Matt Williams' informative article on Docker and existing memory limitations was recently published. The author raises an interesting topic about the hidden problem of memory constraints that users may encounter while working with containers.
A large number of reposts and likes shows that this topic is quite popular among Java developers.

Therefore, I would like to analyze this problem in more detail and determine possible ways to solve it.
')
Problem
Matt describes his nightly “journey” in a Docker container with standard JVM memory behavior. He found that the
RAM limits are displayed incorrectly inside the container. As a result, a Java application, or any other, sees the total amount of RAM resources allocated to the entire host machine, and the JVM cannot specify how many resources have been provided to the parent container for work. This results in an OutOfMemoryError error caused by the incorrect behavior of the JVM heap in the container.
Fabio Kung, from Heroku, described in detail the main causes of this problem in his recent article "
Memory inside Linux containers. Or why does free and top not work in a Linux container? "
Most Linux tools that provide system resource metrics were created at the time when cgroups did not exist (for example: free and top, like procps). They usually read memory metrics from the proc file system: / proc / meminfo, / proc / vmstat, / proc / PID / smaps, and others.
Unfortunately, / proc / meminfo, / proc / vmstat, etc. are not in containers. This means that they are not managed by cgroup. They always display the amount of memory of the host system (physical or virtual machine) as a whole, which is useless for modern Linux containers (Heroku, Docker, etc.).

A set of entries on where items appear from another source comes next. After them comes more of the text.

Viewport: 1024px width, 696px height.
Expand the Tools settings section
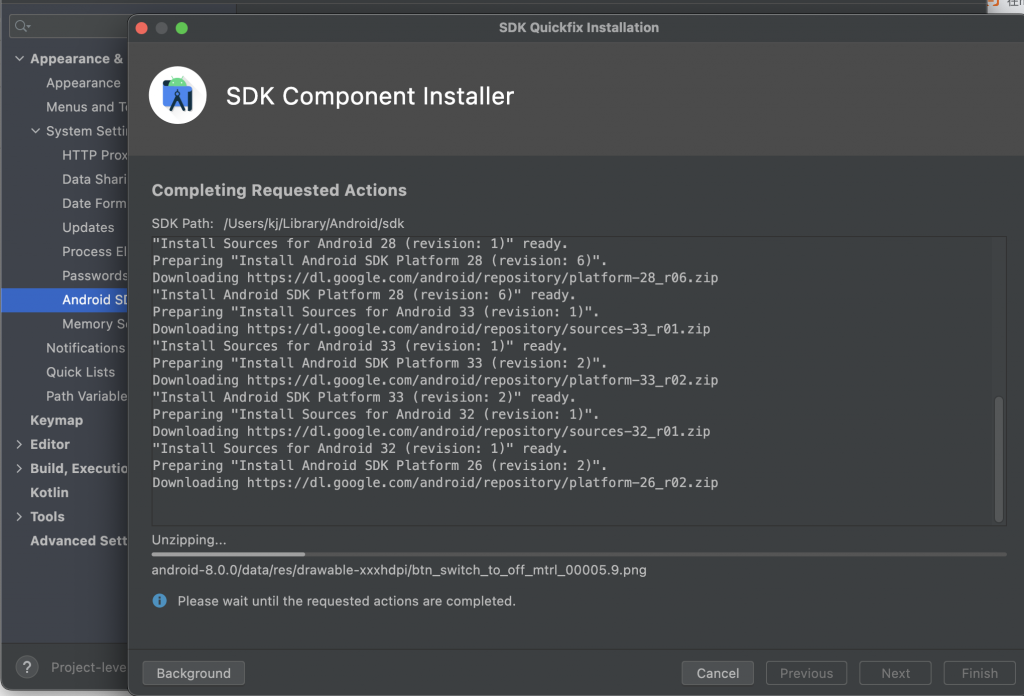point(19,516)
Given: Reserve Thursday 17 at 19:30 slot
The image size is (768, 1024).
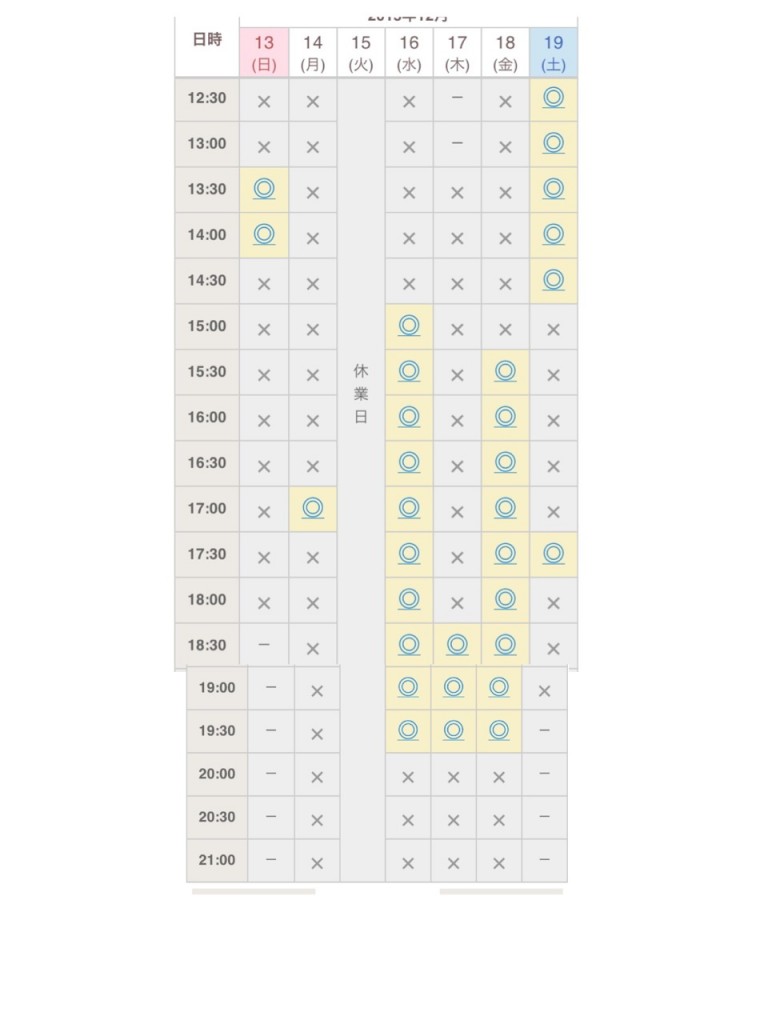Looking at the screenshot, I should pos(453,730).
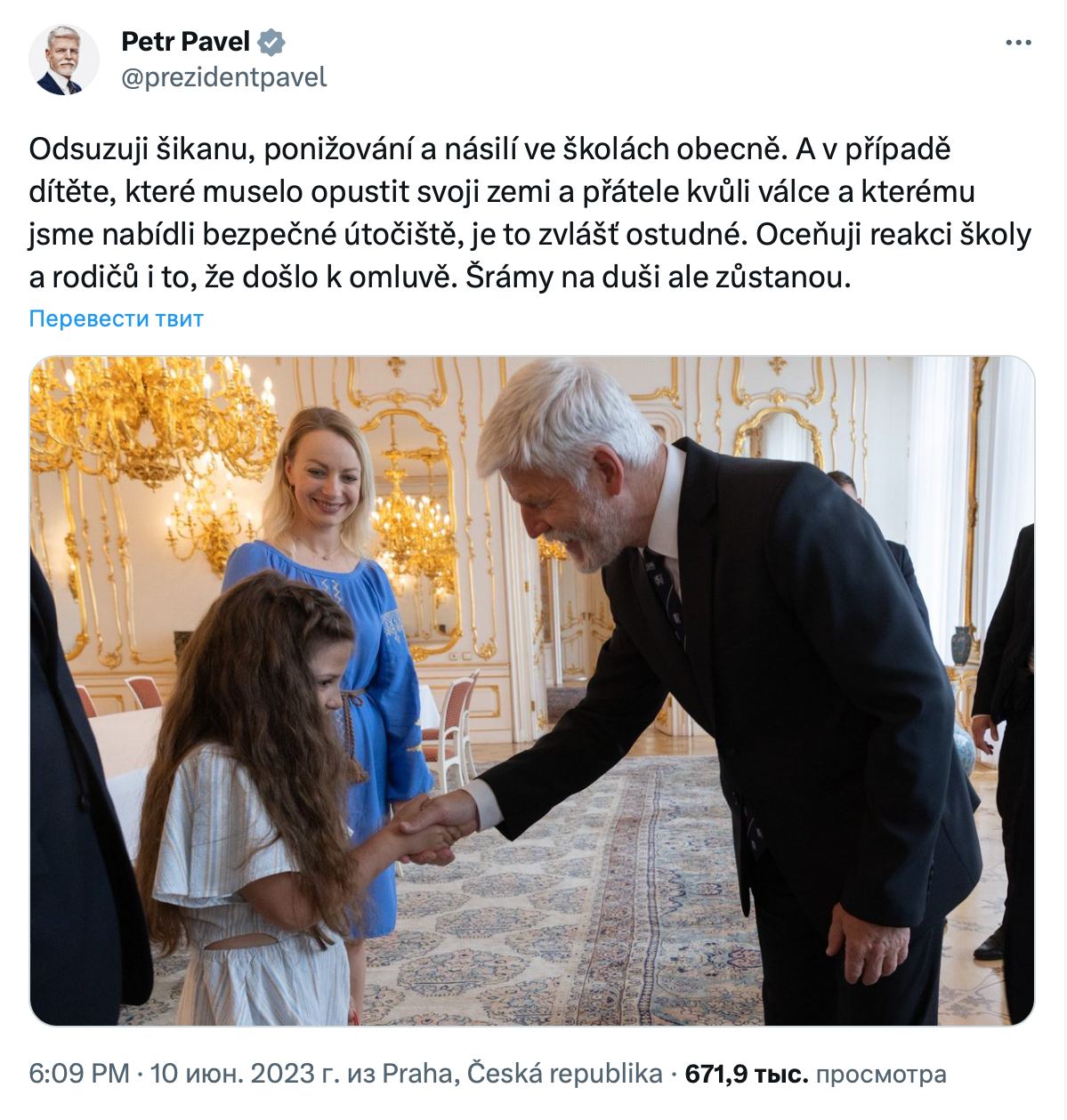Click the просмотра views label
This screenshot has height=1120, width=1067.
(882, 1074)
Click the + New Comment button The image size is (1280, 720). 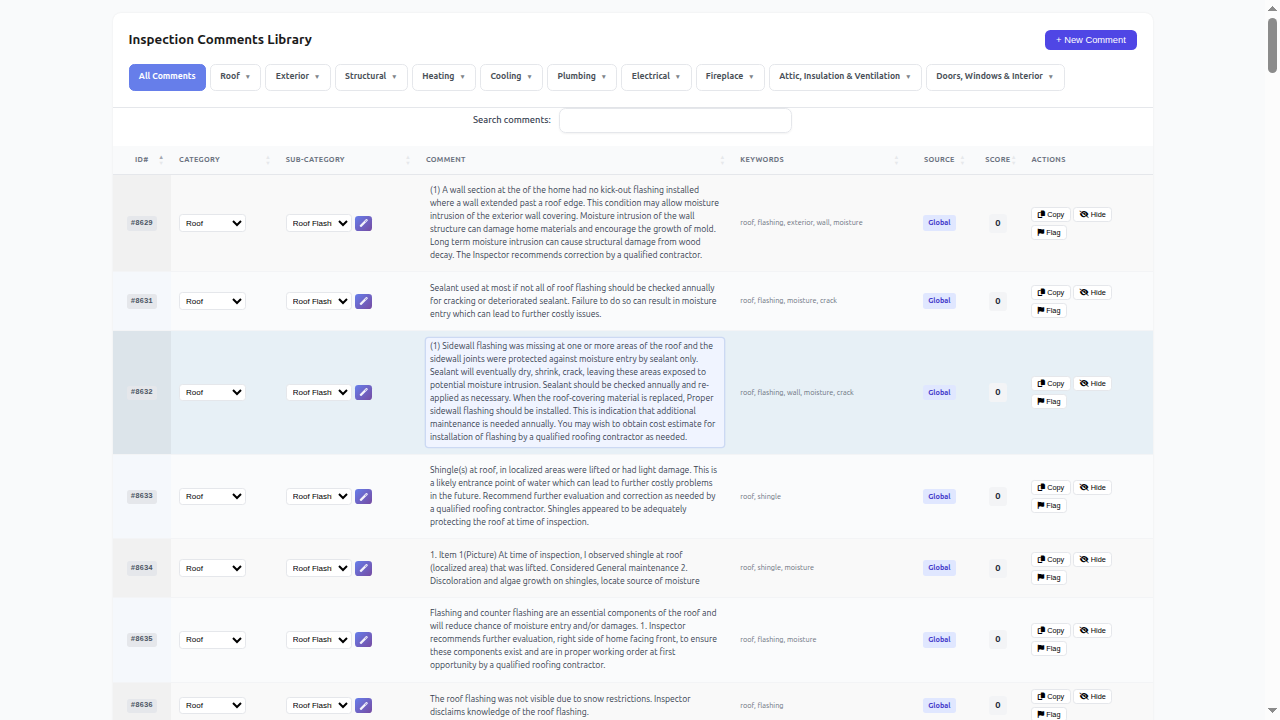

The processes inside the container that are needed to determine the amount of memory they need to work cannot rely on free, top, etc .; they are subject to restrictions imposed by cgroups and cannot use all the available memory of the host system.
The author emphasizes the importance of the visibility of the limits of real memory. This allows you to optimize application performance and fix problems inside containers: memory leaks, swapping, performance degradation, etc. In addition, in some cases, rely on vertical scaling to optimize the use of resources within containers by automatically changing the number of working applications, processes or threads. Vertical scaling usually depends on the amount of memory available in a particular container, so restrictions should be visible inside the container.
Decision
The Open Containers community is initiating work to
improve runC to replace the
/ proc files. LXC also creates
the lxcfs file system , which allows containers to have virtualized cgroup filesystems and a virtualized view of
/ proc files. So this question is under the scrutiny of the system administrators of the container. I believe that the improvements mentioned can help solve this problem at a basic level.
We also encountered the same problem in Jelastic and have already found ways to solve it for our users. Therefore, we would like to tell the details of the implementation.
First of all, let's go back to the Jelastic installation wizard,
select the service provider for the test account and
create a Java Docker container with predetermined memory limits - for example, 8 keys, which are equivalent to 1 GB of RAM.

Go to
Jelastic SSH gate (1), select the previously created test environment (2), and select the container (3). From the inside, you can check the available memory with the
free (4) tool.

As we can see, the memory limit is 1 GB, as previously defined. Now check the
top tool.

Everything works properly. For a double check, we will repeat Matt’s test related to the question of the heuristic behavior of Java, described in his article.

As expected, we get
MaxHeapSize = 268435546 (~ 256 MB) , which is 1/4 of the container's RAM in accordance with the standard behavior of Java dynamic memory.
What is the secret of our decision? Of course, in the right combination of "ingredients". In our case, this is a combination of OpenVZ and Docker technologies, which gives more control in terms of security and isolation, as well as the ability to use functions such as
live migration and container hibernation. Below is a high-level diagram of the Docker container in Jelastic.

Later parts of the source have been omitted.